Gone are the days of riding a Bolsens across on a tether.

----------


## Jon

Barrel stabilization of a stern 30mm gun module on Gurza-M class artillery boat for the Ukrainian Navy.



Your browser does not support the video tag.

----------

PJs (Aug 28, 2018),

ranald (Aug 27, 2018),

Seedtick (Aug 27, 2018),

will52100 (Aug 27, 2018)

----------


## Frank S

Now that is some good gyroscopic or more probably computer compensated stability

----------


## ranald

Almost like it is part of the gun.

----------


## Moby Duck

Note that the you don't see the light plastic cup being placed on the barrel, and that the water is being blown away by the wind, and his shirt is being blown by the wind. An empty plastic cup like that would need to be glued to he barrel to prevent it blowing away. If not glued, the initial squirt of water would also have knocked it off. A better test would have been to fill the cup to the brim and see how much water is spilt. If the half filled water level surface is supposed to indicate that it is level, that is the nature of fluids, with or without stabilisation, the water surface will always be level. The shadow of the barrel on the deck shows that the gun has been trained slightly aft, (or the ship turned), but there is little evidence of any relative movement in roll between the fixed structure and barrel, or of the ship actually rolling. When you look at a stabilised barrel it should appear to be moving, relative to the ship. If they want me to believe this, they need to film it in poorer sea conditions, slew and elevate the gun, show me the cup being placed on the barrel without glue, and fire a burst from the gun. My opinion is that this is a fake video, the gun is probably not even turned on.
Something may have been lost in the translation but 30mm guns can hardly be classified as "artillery".

----------

PJs (Aug 28, 2018)

----------


## Toolmaker51

> Something may have been lost in the translation but 30mm guns can hardly be classified as "artillery".
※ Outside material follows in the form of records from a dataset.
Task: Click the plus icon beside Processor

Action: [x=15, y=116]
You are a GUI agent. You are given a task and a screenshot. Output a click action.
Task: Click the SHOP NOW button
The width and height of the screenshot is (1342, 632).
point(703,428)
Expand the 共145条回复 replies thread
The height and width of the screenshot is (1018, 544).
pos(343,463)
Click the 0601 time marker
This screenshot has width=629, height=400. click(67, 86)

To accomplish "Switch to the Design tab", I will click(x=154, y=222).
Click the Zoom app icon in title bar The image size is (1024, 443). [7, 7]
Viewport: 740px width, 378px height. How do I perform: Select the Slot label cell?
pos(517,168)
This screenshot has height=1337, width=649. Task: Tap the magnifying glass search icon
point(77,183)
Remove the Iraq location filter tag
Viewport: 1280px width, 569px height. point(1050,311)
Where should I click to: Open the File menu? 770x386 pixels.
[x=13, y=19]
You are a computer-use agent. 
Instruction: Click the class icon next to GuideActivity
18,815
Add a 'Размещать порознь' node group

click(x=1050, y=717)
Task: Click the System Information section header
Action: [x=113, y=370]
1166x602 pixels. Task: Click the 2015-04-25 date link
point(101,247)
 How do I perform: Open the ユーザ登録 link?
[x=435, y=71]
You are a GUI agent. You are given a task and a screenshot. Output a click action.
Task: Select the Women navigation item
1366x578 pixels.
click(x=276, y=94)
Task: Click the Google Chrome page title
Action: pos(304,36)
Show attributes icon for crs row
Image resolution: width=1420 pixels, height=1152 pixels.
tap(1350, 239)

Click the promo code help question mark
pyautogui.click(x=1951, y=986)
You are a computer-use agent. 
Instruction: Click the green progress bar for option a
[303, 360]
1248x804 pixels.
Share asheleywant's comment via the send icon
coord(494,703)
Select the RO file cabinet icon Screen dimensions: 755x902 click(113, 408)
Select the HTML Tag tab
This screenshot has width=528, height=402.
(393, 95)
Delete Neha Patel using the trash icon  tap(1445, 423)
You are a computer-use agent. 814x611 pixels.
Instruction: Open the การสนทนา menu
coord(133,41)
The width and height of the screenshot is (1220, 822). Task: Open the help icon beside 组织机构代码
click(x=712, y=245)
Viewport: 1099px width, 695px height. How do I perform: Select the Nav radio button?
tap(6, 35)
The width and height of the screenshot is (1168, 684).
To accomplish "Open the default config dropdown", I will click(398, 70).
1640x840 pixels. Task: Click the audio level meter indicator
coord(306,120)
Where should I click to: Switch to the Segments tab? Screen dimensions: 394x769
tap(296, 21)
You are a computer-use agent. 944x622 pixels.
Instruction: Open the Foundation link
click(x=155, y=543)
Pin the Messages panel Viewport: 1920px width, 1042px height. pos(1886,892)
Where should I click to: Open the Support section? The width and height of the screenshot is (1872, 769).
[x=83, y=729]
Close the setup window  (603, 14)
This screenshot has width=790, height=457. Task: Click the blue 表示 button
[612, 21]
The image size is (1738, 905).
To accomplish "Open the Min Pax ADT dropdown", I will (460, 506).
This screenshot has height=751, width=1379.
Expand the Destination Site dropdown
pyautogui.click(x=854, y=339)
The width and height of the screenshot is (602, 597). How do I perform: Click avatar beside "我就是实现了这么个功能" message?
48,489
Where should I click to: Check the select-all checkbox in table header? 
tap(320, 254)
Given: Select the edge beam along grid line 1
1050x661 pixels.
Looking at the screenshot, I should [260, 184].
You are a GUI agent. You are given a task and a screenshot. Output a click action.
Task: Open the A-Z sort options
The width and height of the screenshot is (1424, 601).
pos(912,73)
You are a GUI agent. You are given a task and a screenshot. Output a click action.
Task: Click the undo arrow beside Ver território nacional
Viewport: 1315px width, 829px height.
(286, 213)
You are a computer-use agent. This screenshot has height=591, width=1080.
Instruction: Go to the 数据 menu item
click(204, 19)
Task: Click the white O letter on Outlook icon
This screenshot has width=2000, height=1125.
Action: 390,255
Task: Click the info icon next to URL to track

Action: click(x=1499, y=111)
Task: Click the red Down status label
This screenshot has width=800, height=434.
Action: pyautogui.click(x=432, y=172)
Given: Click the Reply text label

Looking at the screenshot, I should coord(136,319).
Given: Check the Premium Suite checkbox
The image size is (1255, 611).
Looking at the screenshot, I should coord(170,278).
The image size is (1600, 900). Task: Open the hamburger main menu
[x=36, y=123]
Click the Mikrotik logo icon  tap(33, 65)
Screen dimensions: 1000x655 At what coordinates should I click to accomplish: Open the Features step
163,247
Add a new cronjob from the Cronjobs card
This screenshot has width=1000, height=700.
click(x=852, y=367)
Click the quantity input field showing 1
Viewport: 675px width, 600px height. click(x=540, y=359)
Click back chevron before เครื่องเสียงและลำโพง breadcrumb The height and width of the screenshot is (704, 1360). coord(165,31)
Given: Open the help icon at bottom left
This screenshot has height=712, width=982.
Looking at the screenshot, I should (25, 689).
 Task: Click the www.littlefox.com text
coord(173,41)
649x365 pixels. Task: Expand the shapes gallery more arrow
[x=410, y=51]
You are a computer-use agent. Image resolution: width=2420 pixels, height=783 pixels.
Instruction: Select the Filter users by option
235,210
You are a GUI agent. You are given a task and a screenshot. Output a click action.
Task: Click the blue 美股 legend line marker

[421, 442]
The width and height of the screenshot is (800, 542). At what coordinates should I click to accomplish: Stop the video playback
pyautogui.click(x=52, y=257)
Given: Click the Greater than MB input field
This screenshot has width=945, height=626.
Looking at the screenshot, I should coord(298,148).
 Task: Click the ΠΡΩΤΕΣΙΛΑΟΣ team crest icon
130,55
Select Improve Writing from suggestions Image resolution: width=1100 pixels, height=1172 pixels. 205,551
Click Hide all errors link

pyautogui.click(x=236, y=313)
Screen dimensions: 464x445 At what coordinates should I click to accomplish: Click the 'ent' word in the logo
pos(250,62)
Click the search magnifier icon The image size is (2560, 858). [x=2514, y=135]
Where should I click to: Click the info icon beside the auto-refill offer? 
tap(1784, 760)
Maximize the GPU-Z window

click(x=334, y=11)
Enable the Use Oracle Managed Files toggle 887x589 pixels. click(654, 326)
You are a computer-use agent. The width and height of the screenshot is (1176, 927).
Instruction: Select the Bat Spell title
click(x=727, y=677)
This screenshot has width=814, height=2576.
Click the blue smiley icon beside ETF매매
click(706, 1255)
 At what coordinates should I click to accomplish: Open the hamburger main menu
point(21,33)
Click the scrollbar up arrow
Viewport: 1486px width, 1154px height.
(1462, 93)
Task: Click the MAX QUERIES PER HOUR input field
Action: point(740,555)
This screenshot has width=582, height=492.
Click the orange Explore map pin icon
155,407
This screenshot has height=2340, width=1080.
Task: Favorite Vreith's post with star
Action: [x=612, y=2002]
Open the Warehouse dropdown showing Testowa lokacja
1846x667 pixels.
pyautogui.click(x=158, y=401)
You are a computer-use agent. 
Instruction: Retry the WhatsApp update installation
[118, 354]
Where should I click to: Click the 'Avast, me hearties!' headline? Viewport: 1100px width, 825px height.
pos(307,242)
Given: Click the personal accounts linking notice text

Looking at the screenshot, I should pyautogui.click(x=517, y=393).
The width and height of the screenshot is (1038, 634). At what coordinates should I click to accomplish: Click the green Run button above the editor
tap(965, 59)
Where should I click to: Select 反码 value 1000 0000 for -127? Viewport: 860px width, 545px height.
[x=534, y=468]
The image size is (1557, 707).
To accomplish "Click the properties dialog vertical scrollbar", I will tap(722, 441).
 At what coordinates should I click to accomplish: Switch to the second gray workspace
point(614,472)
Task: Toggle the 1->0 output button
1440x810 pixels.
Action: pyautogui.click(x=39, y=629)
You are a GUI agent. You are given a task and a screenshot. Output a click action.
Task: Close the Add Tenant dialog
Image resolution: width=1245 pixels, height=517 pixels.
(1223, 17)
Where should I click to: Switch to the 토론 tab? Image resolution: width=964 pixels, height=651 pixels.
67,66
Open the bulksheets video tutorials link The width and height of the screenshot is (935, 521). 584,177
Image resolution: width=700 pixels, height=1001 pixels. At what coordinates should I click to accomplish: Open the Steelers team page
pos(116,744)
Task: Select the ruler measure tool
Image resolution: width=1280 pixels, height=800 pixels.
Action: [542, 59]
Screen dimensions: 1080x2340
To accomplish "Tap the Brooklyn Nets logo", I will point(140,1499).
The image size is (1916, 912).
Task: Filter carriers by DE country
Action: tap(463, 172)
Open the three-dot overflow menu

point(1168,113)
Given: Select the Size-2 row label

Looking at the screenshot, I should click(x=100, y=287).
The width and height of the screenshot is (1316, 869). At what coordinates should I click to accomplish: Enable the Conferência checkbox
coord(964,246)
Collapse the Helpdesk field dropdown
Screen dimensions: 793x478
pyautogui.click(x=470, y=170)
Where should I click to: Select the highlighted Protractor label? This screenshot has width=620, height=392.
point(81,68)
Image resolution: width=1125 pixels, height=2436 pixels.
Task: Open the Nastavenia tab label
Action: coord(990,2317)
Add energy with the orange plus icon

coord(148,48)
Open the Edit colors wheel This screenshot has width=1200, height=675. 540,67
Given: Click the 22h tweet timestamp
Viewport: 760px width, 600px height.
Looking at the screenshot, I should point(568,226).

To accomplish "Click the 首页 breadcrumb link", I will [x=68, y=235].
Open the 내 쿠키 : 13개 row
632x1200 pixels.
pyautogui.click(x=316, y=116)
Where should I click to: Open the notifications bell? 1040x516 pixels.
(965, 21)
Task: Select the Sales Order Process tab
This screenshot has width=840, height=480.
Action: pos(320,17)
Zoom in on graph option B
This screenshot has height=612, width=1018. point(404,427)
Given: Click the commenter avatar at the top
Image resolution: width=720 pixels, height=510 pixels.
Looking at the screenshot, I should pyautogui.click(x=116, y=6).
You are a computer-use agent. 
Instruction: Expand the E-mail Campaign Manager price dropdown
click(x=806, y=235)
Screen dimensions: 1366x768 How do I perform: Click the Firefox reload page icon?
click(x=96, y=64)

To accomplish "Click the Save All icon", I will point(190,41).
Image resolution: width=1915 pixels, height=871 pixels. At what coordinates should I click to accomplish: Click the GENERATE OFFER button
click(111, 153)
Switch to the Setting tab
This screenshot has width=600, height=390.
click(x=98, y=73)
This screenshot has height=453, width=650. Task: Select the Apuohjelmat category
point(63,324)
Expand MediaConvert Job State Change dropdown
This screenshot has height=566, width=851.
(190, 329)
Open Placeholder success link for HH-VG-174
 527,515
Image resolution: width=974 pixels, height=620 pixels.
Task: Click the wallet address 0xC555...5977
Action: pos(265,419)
It is, when underway uniform is shorts and tee-shirt. 

Moby Ducks observations are convincing. The jury won't be in deliberations long at all...

Felt urge to examine info on these craft. They and other navies face less opposition from major powers. Littoral craft have been developed to patrol areas more within territorial waters, including our own USN. As a former amphibious sailor, I can tell you there is more action inshore than on the high seas.

----------

PJs (Aug 28, 2018)

----------


## Toolmaker51

> The old way of doing it. Transferring from the _USS Rankin_ in 1960.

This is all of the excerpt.